Auf des Messers Schneide verlief auch das Match zwischen Hamburg und Schwäbisch Hall. Nominell startete der HSK sogar als leichter Favorit, doch am Ende sollten die Hansestädter mit dem 4:4 zufrieden sein, denn an manchen Brettern vergaben die Baden-Württemberger Chancen zum Sieg. Dmitrij Kollars gelang sein erster Sieg in dieser Saison, gegen Frank Zeller, während sich auf Haller Seite Anthony Wirig glatt gegen Sipke Ernst durchsetzte.

Baden-Baden fast schon Meister

Die OSG Baden-Baden steht praktisch als Meister fest. Nach dem 6,5:1,5 gegen König Tegel führt das Starensemble mit vier Punkten Vorsprung vor Schwäbisch Hall die Tabelle an. Im Kampf gegen den nun Tabellenletzten ging es nur um die Höhe des Sieges. Peter Heine Nielsen kam bei seinem ersten Einsatz in dieser Saison als einziger Spieler Baden-Badens ins Schwitzen. Bei heterogenen Rochaden griff Torsten Sarbok gefällig an, verpasste aber gute Chancen seinen Vorteil zu verdichten. Der dänische Sekundant von Magnus Carlsen setzte stattdessen den schwarzen König matt.
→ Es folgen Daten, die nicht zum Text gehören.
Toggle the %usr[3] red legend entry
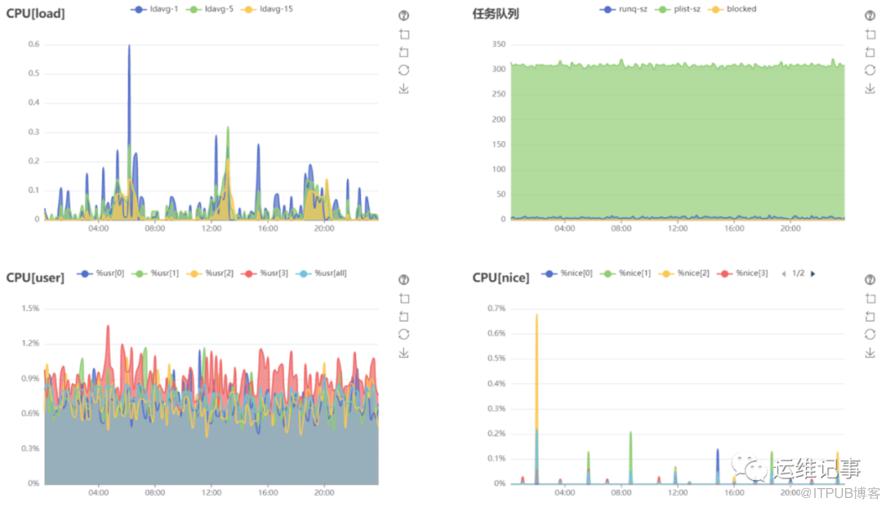 [x=265, y=273]
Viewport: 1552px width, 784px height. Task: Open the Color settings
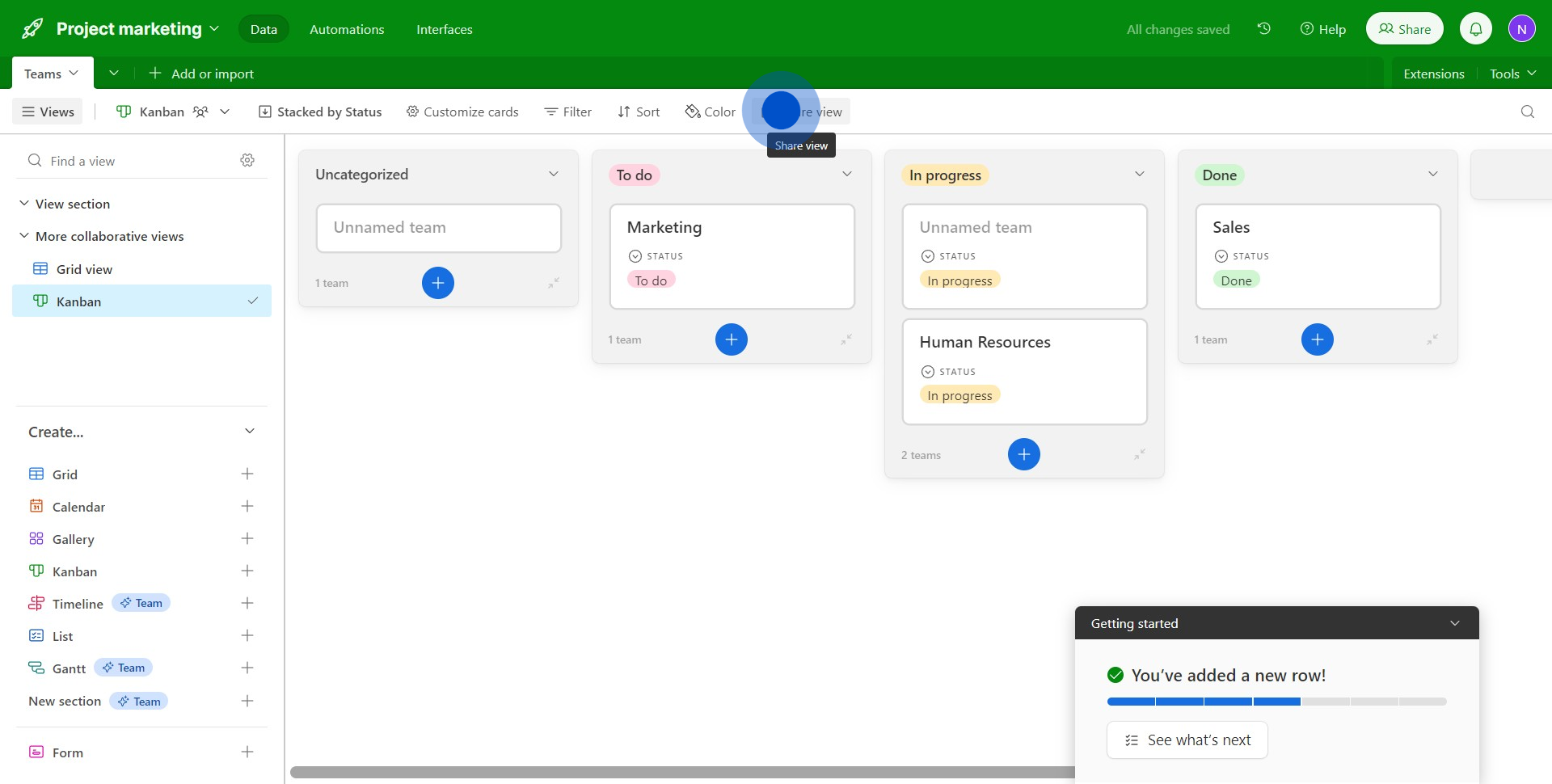[x=710, y=112]
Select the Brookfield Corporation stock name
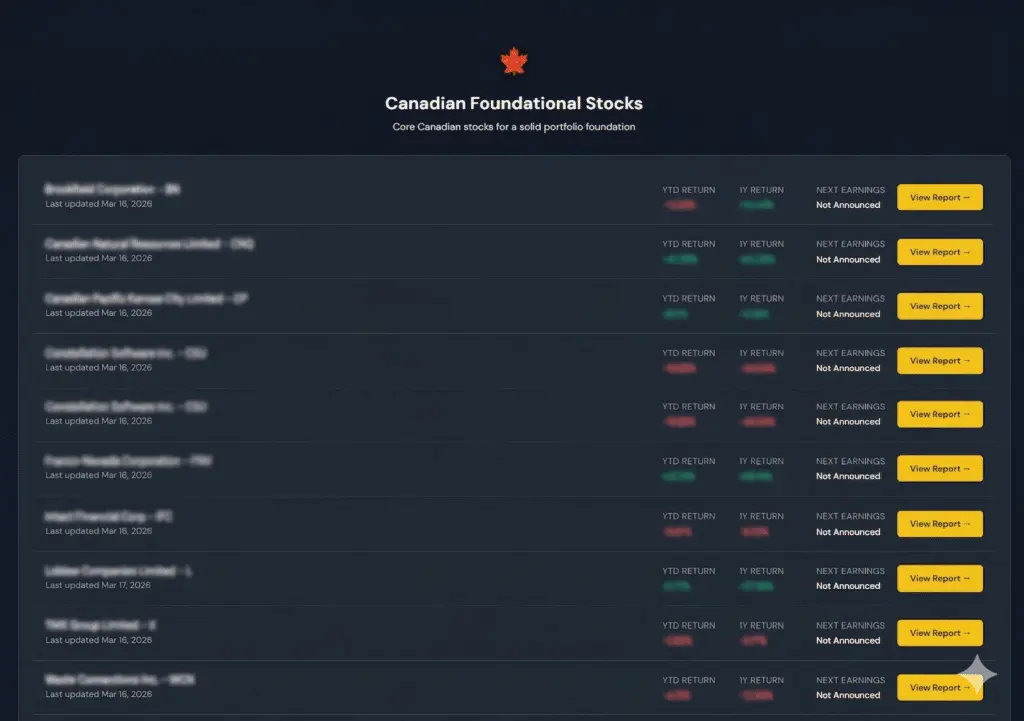Image resolution: width=1024 pixels, height=721 pixels. coord(112,190)
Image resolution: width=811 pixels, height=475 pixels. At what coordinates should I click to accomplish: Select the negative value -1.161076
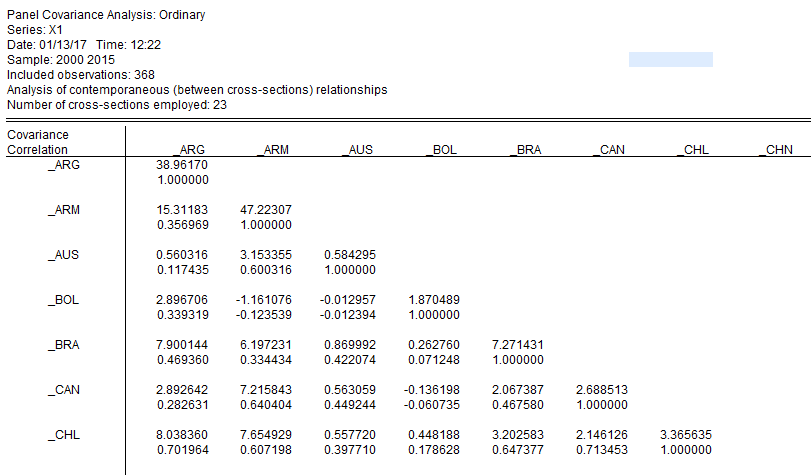coord(264,300)
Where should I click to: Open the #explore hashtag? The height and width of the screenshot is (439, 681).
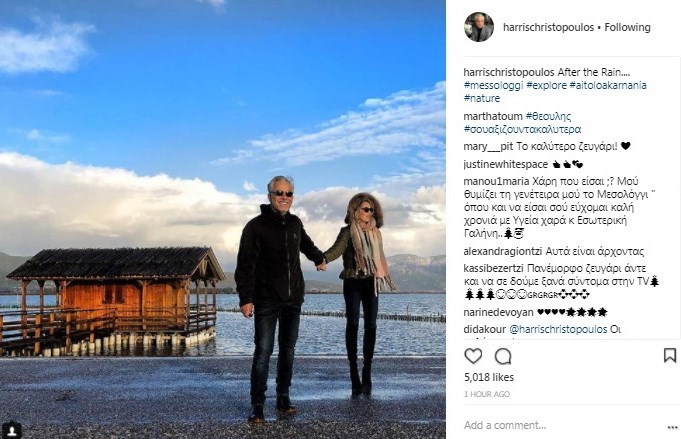[546, 85]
Die Schachfreunde Berlin setzten sich endgültig vom Tabellenkeller ab. Dank des Sieges mit 5,5:2,5 gegen Speyer-Schwegenheim können sich die Hauptstädter voll und ganz auf die zentrale Endrunde in Berlin konzentrieren. Speyer-Schwegenheim liegt dagegen nur einen Punkt vor MSA Zugzwang München und Griesheim auf dem letzten Nichtabstiegsplatz und muss dementsprechend weiterhin um den Klassenerhalt bangen.

Am Sonntag geht es weiter mit der 12. Runde der Schachbundesliga. Kann Aachen gegen Mülheim für eine weitere Überraschung sorgen? Kann es Bayern seinem Reisepartner gleichmachen und ebenfalls gegen Griesheim gewinnen? Dieser Kampf verspricht Spannung genauso wie die Kämpfe in Bremen.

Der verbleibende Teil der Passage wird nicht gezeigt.